Washington Report on Middle East Affairs, March 2000, Pages
14-15, 81
Two Views
Consequences of the Israel–Turkey Alliance
The Israel–Iran Alliance Failed: Can Israel and Turkey
Fare Any Better?
By Andrew I. Killgore
The secret Israel-Iran alliance from 1972 to 1979 disintegrated
when Muhammad Reza Shah Pahlavi was forced to flee his country following
a year-long political cataclysm. Israel had sought the clandestine
alliance with populous, non-Arab, Muslim Iran to make up for its
own isolated population of only 4 million resident Jews surrounded
then by 200 million Arabs deeply resentful of Israel’s seizure and
occupation of the West Bank, East Jerusalem, Gaza, the Golan Heights
and Sinai during the 1967 Arab-Israel war.
The ambitious shah was happy to align himself with Israel because
he believed it was a significant step toward realizing his anachronistic
dream of reconstituting the great Persian empires of old. Using
Israel’s political clout in Washington, augmented by the U.S. arms
lobby, the shah was able to buy grossly excessive amounts of American
military equipment to support his new status of American surrogate
in the Persian Gulf.
While cheerfully recycling Iranian petro-dollars, the United States,
silent partner in the Israel-Iran alliance, also incurred serious
foreign policy disadvantages. American actions aroused Arab suspicions
about what the U.S. was up to, given ancient mutual antipathies
between Arabs and Persians, and the fear of further Israeli expansion.
Moreover, American diplomats increasingly doubted the shah’s good
judgment and grip on reality. Israel may have gained some psychological
security from the link to Iran. But no real military support was
possible from an Iranian military system in which even an Iranian
major who wanted to travel from one Iranian city to another could
not do so without the shah’s written permission.
In the United States, however, politicians could obtain media and
financial support for their personal political campaigns by permitting
Israel’s potent Washington lobby to continue to set the U.S. Middle
East policy agenda, even while that agenda clearly undermined long-term
American national interests in the Middle East and elsewhere.

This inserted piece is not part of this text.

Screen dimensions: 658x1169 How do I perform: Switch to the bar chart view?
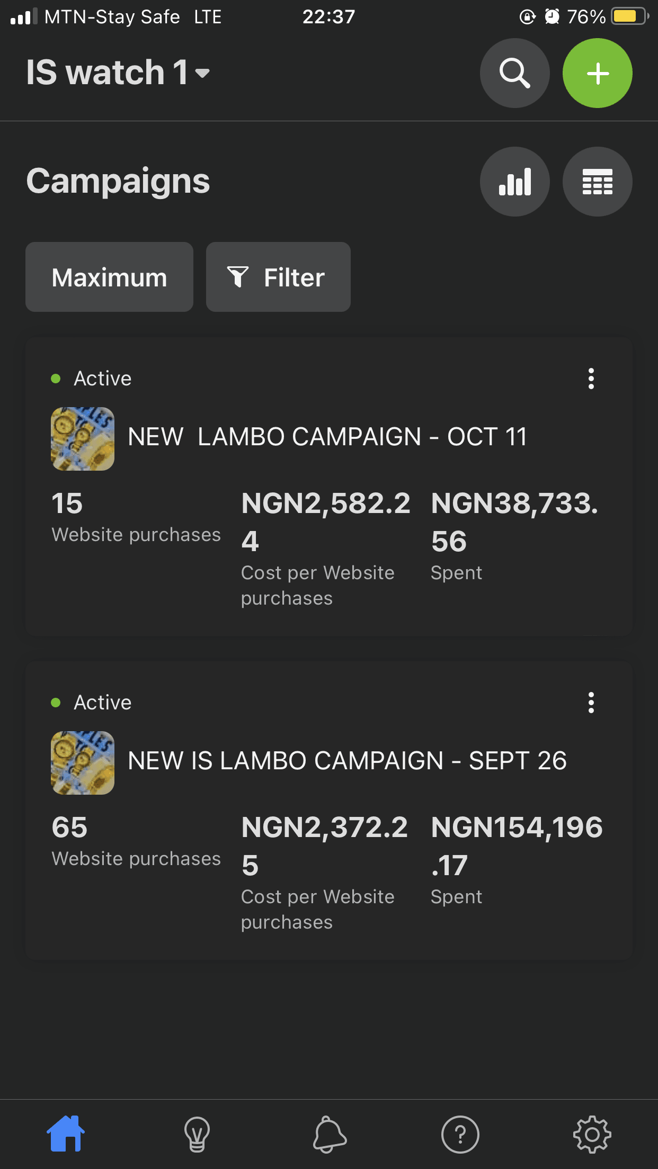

By encouraging the shah to overreach himself, spending his formerly
impoverished country’s new-found petroleum revenues on arms when
instead it so desperately needed the educational infrastructure
to effect social and economic reform and modernization, Israel and
a compliant U.S. ensured his downfall.
Today no U.S. politicians understand that Iran might have evolved
peacefully into a progressive and prosperous nation and the Persian
Gulf wars of aggression of the past 20 years might have been completely
avoided if a politically naïve Iranian monarch had not been “used”
to bolster Israel and its American patron/puppet.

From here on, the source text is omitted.